How to report your income to the IRS

Reporting all your income is important both for the sake of corporate returns and an individual income tax return. When you or your tax professional submits a final federal tax return, it will be a combination of the hard work you would have done in the background. And most of it is around keeping documentation on both your sales and expenses. Nevertheless, above keeping documentation and updating all tax documents, there is also the question of ‘how do you report your income’? As you attempt to answer this question, always bear in mind the type of business you operate.

How does a sole proprietor report income?

I understand that many people believe that registering a sole proprietorship is the easiest way to own a business. But did you know that this type of business is more vulnerable to IRS audits? In 2020, it was found that sole proprietors with $1 million or more in income had an audit frequency rate of 4.4%. More so, sole proprietors with $100,000 to $199,000 in gross receipts had an audit frequency rate of 2.1%. These rates were way higher than those of S-corporations and Partnerships and multi-member LLCs, which had an audit frequency of 0.3% and 0.4%, respectively.

With that being said, how does reporting income look like for a sole proprietor? First of all, all income must be captured in an orderly manner. This, you do by tracking all expenses and income using proper bookkeeping methods. Your accounting, too, must be professionally done by a qualified accountant. If you don’t have one, you can talk to us. We are one of the best accounting firms in Maryland. We also help businesses and individuals file taxes all over the country, thanks to technology. All you got to do is talk to us.

Well, here is how you should report your income if you are running a sole proprietorship. You don’t have a W-2 or wage form, so don’t even think about filing that one. The fact that you don’t have a W-2 form means that no one is withholding any income from you. But it is your responsibility to figure out your taxes. That alone has led to many like you being complacent and making mistakes by not reporting their earnings. Yet, you need to report self-employment income on Schedule C (Form 1040) to report income or loss. If your self-employment income, minus expenses, is at least $400, you need to figure out your self-employment tax on Schedule SE.

Reporting income for salary earners

It’s not a secret that most taxpayers are salary earners. And I find that many of them fail to report their income, resulting in trouble with the IRS. But by following the tips below, you won’t make a wrong step, whether using electronic filing to file your taxes or through a tax professional like myself.

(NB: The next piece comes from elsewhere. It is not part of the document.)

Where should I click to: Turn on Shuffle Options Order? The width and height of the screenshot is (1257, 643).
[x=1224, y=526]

When you are employed, the employer withholds a certain amount of taxes on your salary. You are the one who determines this by sending the employer a W-4 form stating how much you want to be withheld. The trick here is to know that choosing a smaller amount will result in you owing more taxes come the end of the tax season. Therefore, it’s wise to let them withhold the right amount. Nevertheless, when the employer withholds tax for the year, they should give you a W-2 form by January 31, for the previous tax year ending on December 31. This is the form that reports your wages and withheld taxes. You must use it to submit to the IRS. If you make mistakes on it, you will be heading for disaster.

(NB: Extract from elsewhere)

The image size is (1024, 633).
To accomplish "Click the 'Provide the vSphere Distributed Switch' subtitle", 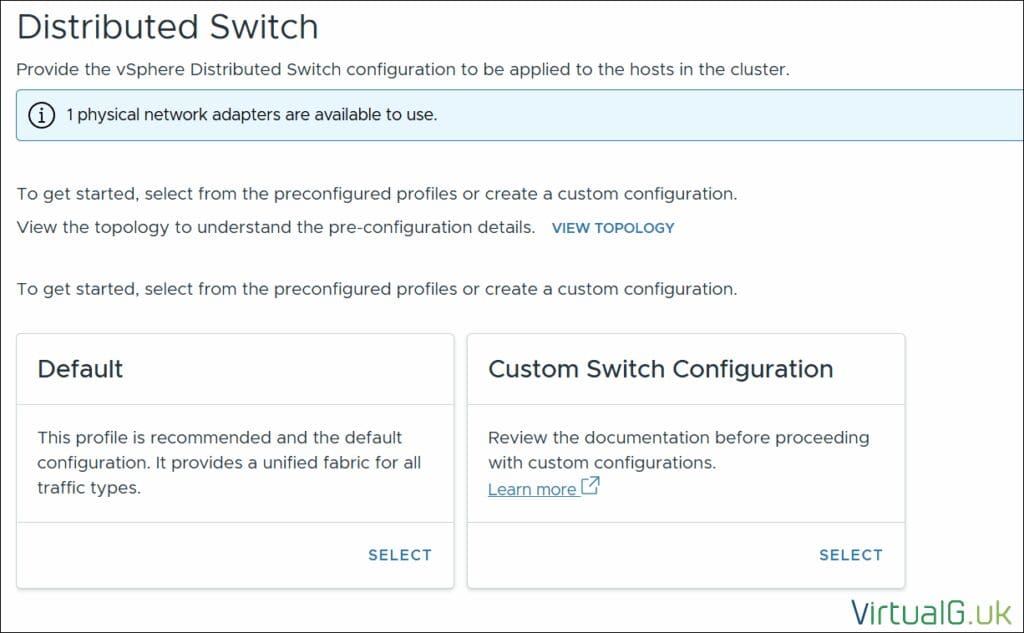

Reporting income for corporates, LLCs, and partnerships

We already mentioned the part where clean bookkeeping and accounting sets a strong base for reporting income. As such, we will delve straight into how companies report income. Suppose you run a partnership, report your income and expenses on Form 1065, U.S. Return of Partnership Income. As for corporations, they report their income and expenses, and calculate their tax on Form 1120, U.S. Corporation Income Tax Return. LLCs are formed under State statutes. Therefore, the IRS will treat an LLC as either a corporation, partnership, or as part of the LLC owner’s tax return (a disregarded entity). And, if it is treated as a partnership, know that a partnership does not pay income tax because of the pass-through entity classification. But members do pay taxes on their share of income.

Having said all this, you must understand the complexity that arises with taxes. To win in this confusing battle to fulfill the IRS’ demands, hire a tax professional. You can talk to me in that regard. Call my office today and book an appointment with me; I will be waiting to assist you.

People have also asked this

     1. How to Report income?

Reporting income differs with the type of business you register. Consult a tax professional for explanations about how to report income in your business.

     2. What income do I report for tax dependents?

If your dependents are not 65 or older or blind and have earned income more than $12,400, they must file their own return.

     3. How do I report self-employment income?

Self-employment income is reported on a Schedule C (Form 1040) for income or losses. To determine your self-employment tax, you use Schedule SE.

     4. What things must you report to social security?

You may report the change of address or the change of living conditions to the social security. You may also report the death of your spouse, dependent, or anyone living in your home. More so, report a change in earned and unearned income, including a change in wages or net earnings from self-employment. This includes your spouse’s income if you are married and living together and parents’ income if applying for a child.

     5. How is income verified?

The IRS verifies your income by comparing your claimed income against your IRS W-2 Form, any 1099s, and other tax documents received from businesses under your Social Security number.